───── DATA UNDER STUDY ─────
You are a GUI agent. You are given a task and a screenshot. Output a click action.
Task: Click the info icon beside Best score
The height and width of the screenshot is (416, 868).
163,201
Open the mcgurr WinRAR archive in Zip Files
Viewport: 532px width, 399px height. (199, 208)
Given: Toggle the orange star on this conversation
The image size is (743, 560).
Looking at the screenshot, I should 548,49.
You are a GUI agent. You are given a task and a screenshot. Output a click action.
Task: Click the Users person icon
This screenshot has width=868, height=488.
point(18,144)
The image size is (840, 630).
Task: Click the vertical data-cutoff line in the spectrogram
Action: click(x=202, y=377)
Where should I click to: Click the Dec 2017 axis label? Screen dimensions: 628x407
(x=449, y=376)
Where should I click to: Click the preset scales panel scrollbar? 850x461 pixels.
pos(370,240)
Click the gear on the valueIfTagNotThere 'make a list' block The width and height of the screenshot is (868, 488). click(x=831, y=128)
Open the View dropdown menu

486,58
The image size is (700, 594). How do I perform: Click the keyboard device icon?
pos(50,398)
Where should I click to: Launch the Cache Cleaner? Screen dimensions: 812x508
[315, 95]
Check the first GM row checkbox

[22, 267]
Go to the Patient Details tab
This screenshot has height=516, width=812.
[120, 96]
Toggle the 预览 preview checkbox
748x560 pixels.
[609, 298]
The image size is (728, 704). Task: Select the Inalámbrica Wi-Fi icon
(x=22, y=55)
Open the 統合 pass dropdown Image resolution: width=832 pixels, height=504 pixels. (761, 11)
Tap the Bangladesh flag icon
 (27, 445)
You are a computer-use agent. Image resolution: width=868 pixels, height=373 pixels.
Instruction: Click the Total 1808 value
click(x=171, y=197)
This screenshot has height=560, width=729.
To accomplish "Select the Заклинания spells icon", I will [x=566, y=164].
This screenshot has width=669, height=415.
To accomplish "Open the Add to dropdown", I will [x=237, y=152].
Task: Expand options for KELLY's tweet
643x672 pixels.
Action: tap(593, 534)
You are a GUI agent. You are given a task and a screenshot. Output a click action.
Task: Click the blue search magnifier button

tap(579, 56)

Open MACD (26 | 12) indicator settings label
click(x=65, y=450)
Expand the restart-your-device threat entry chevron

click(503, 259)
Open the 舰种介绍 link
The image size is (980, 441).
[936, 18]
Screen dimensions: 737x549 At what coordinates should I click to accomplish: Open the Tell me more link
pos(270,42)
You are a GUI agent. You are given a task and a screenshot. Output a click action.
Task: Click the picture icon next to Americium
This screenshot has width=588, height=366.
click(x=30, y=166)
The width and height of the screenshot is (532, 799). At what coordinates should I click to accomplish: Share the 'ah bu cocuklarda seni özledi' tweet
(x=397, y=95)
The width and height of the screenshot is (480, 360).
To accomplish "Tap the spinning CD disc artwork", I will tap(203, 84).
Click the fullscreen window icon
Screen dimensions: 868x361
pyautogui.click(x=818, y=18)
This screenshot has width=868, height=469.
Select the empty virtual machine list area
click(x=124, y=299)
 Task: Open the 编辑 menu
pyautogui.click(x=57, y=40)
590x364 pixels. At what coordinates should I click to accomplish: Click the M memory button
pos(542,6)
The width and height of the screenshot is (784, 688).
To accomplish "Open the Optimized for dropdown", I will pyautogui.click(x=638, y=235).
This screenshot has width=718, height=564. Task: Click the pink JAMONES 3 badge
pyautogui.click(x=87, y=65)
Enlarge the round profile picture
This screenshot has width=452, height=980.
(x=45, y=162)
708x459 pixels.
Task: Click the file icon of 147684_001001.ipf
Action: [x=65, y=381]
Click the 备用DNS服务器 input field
─────
- [AIM OF THE TASK]:
Please write out the records above once more, exactly and completely.

- [RESPONSE TO THE EXERCISE]:
You are a GUI agent. You are given a task and a screenshot. Output a click action.
Task: Click the info icon beside Best score
The height and width of the screenshot is (416, 868).
163,201
Open the mcgurr WinRAR archive in Zip Files
Viewport: 532px width, 399px height. (199, 208)
Given: Toggle the orange star on this conversation
The image size is (743, 560).
Looking at the screenshot, I should 548,49.
You are a GUI agent. You are given a task and a screenshot. Output a click action.
Task: Click the Users person icon
This screenshot has width=868, height=488.
point(18,144)
The image size is (840, 630).
Task: Click the vertical data-cutoff line in the spectrogram
Action: click(x=202, y=377)
Where should I click to: Click the Dec 2017 axis label? Screen dimensions: 628x407
(x=449, y=376)
Where should I click to: Click the preset scales panel scrollbar? 850x461 pixels.
pos(370,240)
Click the gear on the valueIfTagNotThere 'make a list' block The width and height of the screenshot is (868, 488). click(x=831, y=128)
Open the View dropdown menu

486,58
The image size is (700, 594). How do I perform: Click the keyboard device icon?
pos(50,398)
Where should I click to: Launch the Cache Cleaner? Screen dimensions: 812x508
[315, 95]
Check the first GM row checkbox

[22, 267]
Go to the Patient Details tab
This screenshot has height=516, width=812.
[120, 96]
Toggle the 预览 preview checkbox
748x560 pixels.
[609, 298]
The image size is (728, 704). Task: Select the Inalámbrica Wi-Fi icon
(x=22, y=55)
Open the 統合 pass dropdown Image resolution: width=832 pixels, height=504 pixels. (761, 11)
Tap the Bangladesh flag icon
 (27, 445)
You are a computer-use agent. Image resolution: width=868 pixels, height=373 pixels.
Instruction: Click the Total 1808 value
click(x=171, y=197)
This screenshot has height=560, width=729.
To accomplish "Select the Заклинания spells icon", I will [x=566, y=164].
This screenshot has width=669, height=415.
To accomplish "Open the Add to dropdown", I will [x=237, y=152].
Task: Expand options for KELLY's tweet
643x672 pixels.
Action: tap(593, 534)
You are a GUI agent. You are given a task and a screenshot. Output a click action.
Task: Click the blue search magnifier button

tap(579, 56)

Open MACD (26 | 12) indicator settings label
click(x=65, y=450)
Expand the restart-your-device threat entry chevron

click(503, 259)
Open the 舰种介绍 link
The image size is (980, 441).
[936, 18]
Screen dimensions: 737x549 At what coordinates should I click to accomplish: Open the Tell me more link
pos(270,42)
You are a GUI agent. You are given a task and a screenshot. Output a click action.
Task: Click the picture icon next to Americium
This screenshot has width=588, height=366.
click(x=30, y=166)
The width and height of the screenshot is (532, 799). At what coordinates should I click to accomplish: Share the 'ah bu cocuklarda seni özledi' tweet
(x=397, y=95)
The width and height of the screenshot is (480, 360).
To accomplish "Tap the spinning CD disc artwork", I will tap(203, 84).
Click the fullscreen window icon
Screen dimensions: 868x361
pyautogui.click(x=818, y=18)
This screenshot has width=868, height=469.
Select the empty virtual machine list area
click(x=124, y=299)
 Task: Open the 编辑 menu
pyautogui.click(x=57, y=40)
590x364 pixels. At what coordinates should I click to accomplish: Click the M memory button
pos(542,6)
The width and height of the screenshot is (784, 688).
To accomplish "Open the Optimized for dropdown", I will pyautogui.click(x=638, y=235).
This screenshot has width=718, height=564. Task: Click the pink JAMONES 3 badge
pyautogui.click(x=87, y=65)
Enlarge the round profile picture
This screenshot has width=452, height=980.
(x=45, y=162)
708x459 pixels.
Task: Click the file icon of 147684_001001.ipf
Action: [x=65, y=381]
Click the 备用DNS服务器 input field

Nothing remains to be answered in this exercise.